In this project, we are provided with a text file containing chess tournament results, where the data has some structure. The goal is to use R to extract relevant information from this file and generate a .CSV file with the following details for each player:
Player’s Name
Player’s State
Total Number of Points
Player’s Pre-Rating
Average Pre-Tournament Chess Rating of Opponents
The initial step of the project involved importing the text file into
R and reading its content. I uploaded the text file to GitHub and
accessed it via its URL. Using the readLines() function, I
processed the file line by line. Once the data was loaded, I began
cleaning it by first removing the header rows to focus on the relevant
player information.
# First, import the text file from the provided URL
# Reading the file line by line
lines = readLines(url("https://raw.githubusercontent.com/sleepysloth12/data607_proj1/main/tournamentinfo.txt"))
## Warning in
## readLines(url("https://raw.githubusercontent.com/sleepysloth12/data607_proj1/main/tournamentinfo.txt")):
## incomplete final line found on
## 'https://raw.githubusercontent.com/sleepysloth12/data607_proj1/main/tournamentinfo.txt'
lines[1]
## [1] "-----------------------------------------------------------------------------------------"
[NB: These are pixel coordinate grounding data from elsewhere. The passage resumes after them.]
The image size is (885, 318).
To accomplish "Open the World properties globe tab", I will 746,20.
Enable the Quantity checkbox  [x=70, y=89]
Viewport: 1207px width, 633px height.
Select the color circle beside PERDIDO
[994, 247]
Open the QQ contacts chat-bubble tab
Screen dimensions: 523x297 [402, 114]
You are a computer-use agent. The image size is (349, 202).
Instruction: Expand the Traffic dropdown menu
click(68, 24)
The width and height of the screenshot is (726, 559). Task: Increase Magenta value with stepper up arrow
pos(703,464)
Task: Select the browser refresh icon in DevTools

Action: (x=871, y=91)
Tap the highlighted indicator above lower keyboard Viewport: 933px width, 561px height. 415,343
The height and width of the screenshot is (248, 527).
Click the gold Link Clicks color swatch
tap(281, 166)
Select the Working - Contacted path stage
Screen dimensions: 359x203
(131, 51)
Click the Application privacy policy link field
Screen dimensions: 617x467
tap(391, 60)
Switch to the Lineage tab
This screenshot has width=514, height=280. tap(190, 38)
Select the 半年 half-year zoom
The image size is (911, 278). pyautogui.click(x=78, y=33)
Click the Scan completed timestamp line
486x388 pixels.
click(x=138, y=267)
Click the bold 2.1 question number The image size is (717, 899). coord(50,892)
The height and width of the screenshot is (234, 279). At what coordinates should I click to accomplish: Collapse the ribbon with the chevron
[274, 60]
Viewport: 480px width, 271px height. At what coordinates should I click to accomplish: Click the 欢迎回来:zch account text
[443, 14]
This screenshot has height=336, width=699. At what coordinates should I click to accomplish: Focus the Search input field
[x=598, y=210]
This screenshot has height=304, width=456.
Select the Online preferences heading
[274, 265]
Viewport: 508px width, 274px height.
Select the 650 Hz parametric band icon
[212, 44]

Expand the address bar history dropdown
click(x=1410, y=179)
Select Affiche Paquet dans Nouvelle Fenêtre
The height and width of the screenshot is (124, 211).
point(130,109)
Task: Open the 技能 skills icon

# Removing the header rows to clean the data
lines = lines[-c(1,2,3,4)]
lines[1]
## [1] " 1 | GARY HUA |6.0 |W 39|W 21|W 18|W 14|W 7|D 12|D 4|"
Now that the header has been removed, the next step is to eliminate
the dashed lines that separate each player’s information. These dashed
lines occur every third row. To remove them, I use an if
statement that checks whether the row number is divisible by 3. I then
generate a list of all multiples of 3 up to the length of the text file
and remove those lines, effectively getting rid of the dashed lines. As
shown in the output, the third line, which was previously a dashed line,
is now the first line of the second player’s information.
# Creating a conditional statement
# If the total number of lines is divisible by 3, identify every third line (which contains dashes) and remove them. Generate a sequence of multiples of 3 up to the length of the lines
lines[3]
## [1] "-----------------------------------------------------------------------------------------"
if (length(lines)%%3 == 0){
multiples_of_3 = seq(3, length(lines), by = 3)
lines = lines[-c(multiples_of_3)]
}
lines[3]
## [1] " 2 | DAKSHESH DARURI |6.0 |W 63|W 58|L 4|W 17|W 16|W 20|W 7|"
Now we have two lines of data for each player: the first line
contains the player’s name, points, etc., while the second line contains
the player’s state, pre-rating, and related details. I’ll create two
vectors to store each line separately. The first line for each player
will go into one vector, and the second line into another. To achieve
this, I use a for loop that iterates over the lines,
checking if the index is divisible by 2, and places the line into the
corresponding vector.
#Now we only have player info, with the same info in every other line
#the first line has the names and who is playing against/ win or lose
#the second line has the ranking/ state
#going to separate into two vectors separating two lines
line_one=c()
line_two=c()
id=1
for(line in lines){
if(id%%2==0){
line_two=c(line_two,line)
}else {
line_one=c(line_one,line)
}
id=id+1
}
line_one[1:5]
## [1] " 1 | GARY HUA |6.0 |W 39|W 21|W 18|W 14|W 7|D 12|D 4|"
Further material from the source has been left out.